[START Data supplied]
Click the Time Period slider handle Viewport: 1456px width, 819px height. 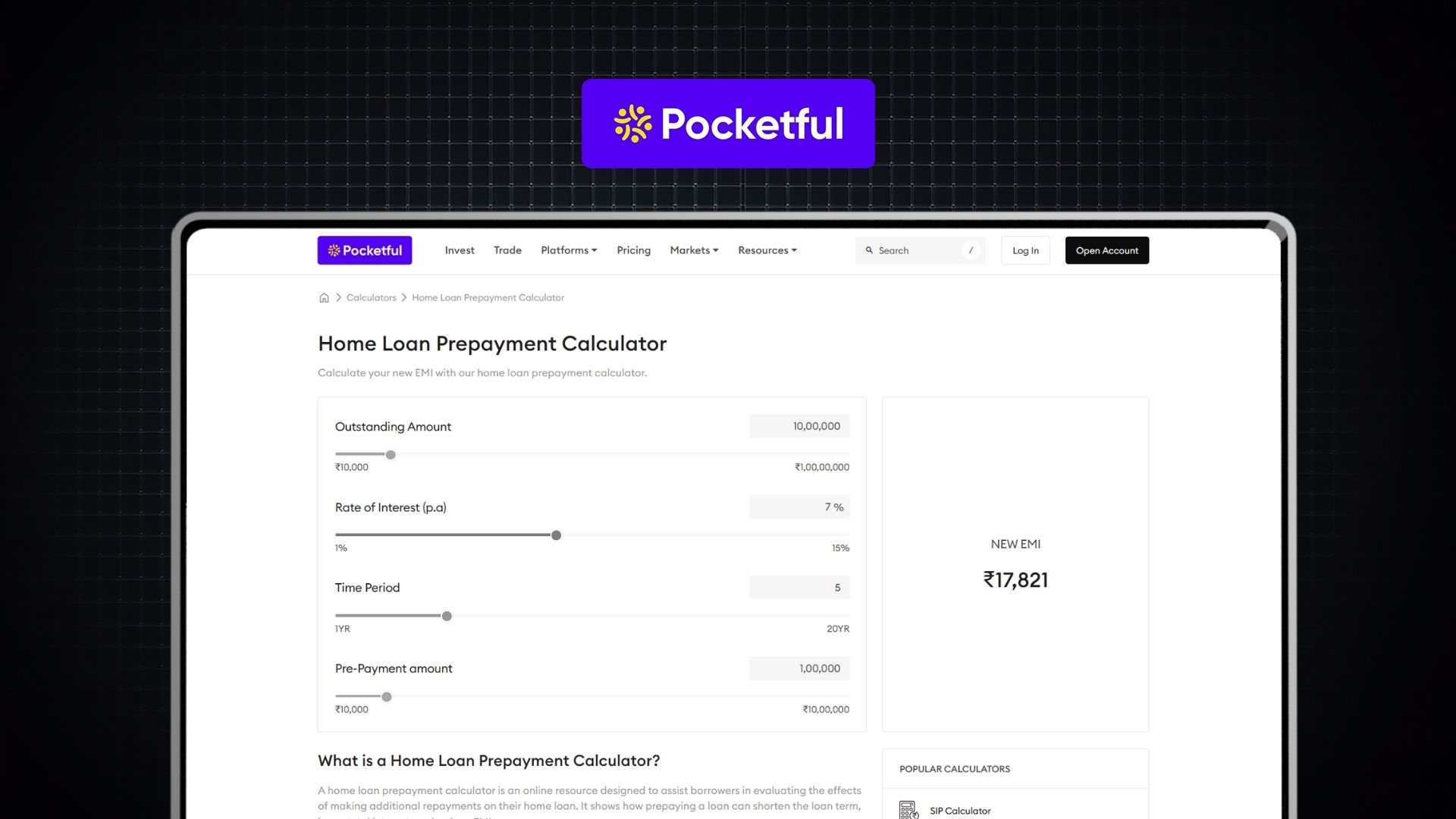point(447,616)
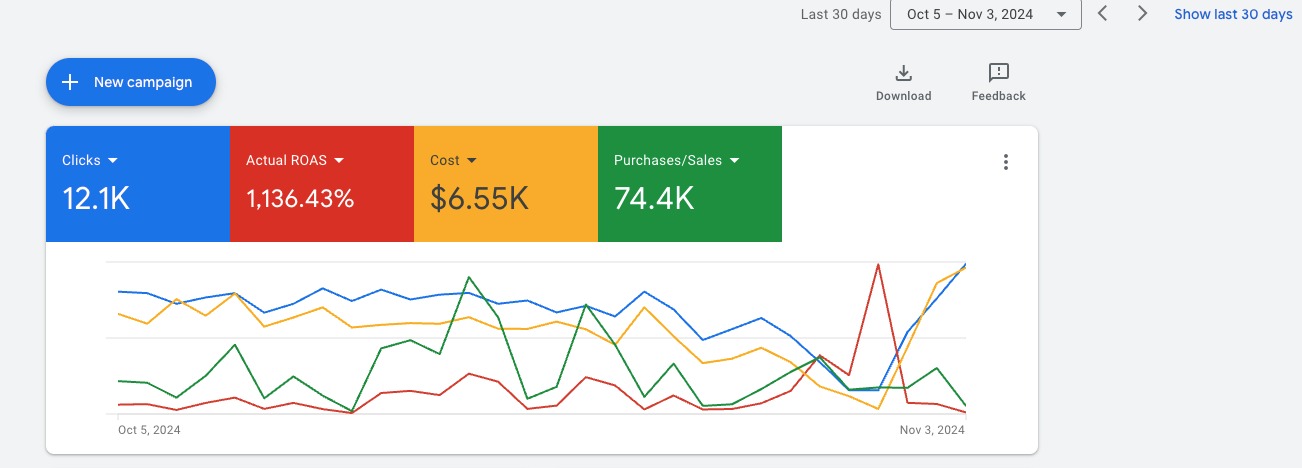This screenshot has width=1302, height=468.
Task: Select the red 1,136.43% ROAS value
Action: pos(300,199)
[END Data supplied]
[START Data supplied]
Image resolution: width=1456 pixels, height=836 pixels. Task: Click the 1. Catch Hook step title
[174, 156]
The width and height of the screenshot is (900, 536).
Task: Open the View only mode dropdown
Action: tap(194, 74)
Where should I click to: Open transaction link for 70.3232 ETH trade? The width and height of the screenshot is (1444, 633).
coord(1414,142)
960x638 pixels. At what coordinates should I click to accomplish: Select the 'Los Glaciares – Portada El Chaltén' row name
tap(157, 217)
[END Data supplied]
**Written request**
Can you put the records between the lines holding "Where should I" and "tap(157, 217)", inclusive, into a two-column CSV with the columns request and answer? Use one row per request, put each field in quotation marks, and turn any line breaks into spaces.

**Solution to this exercise**
request,answer
"Where should I click to: Open transaction link for 70.3232 ETH trade? The width and height of the screenshot is (1444, 633).","coord(1414,142)"
"960x638 pixels. At what coordinates should I click to accomplish: Select the 'Los Glaciares – Portada El Chaltén' row name","tap(157, 217)"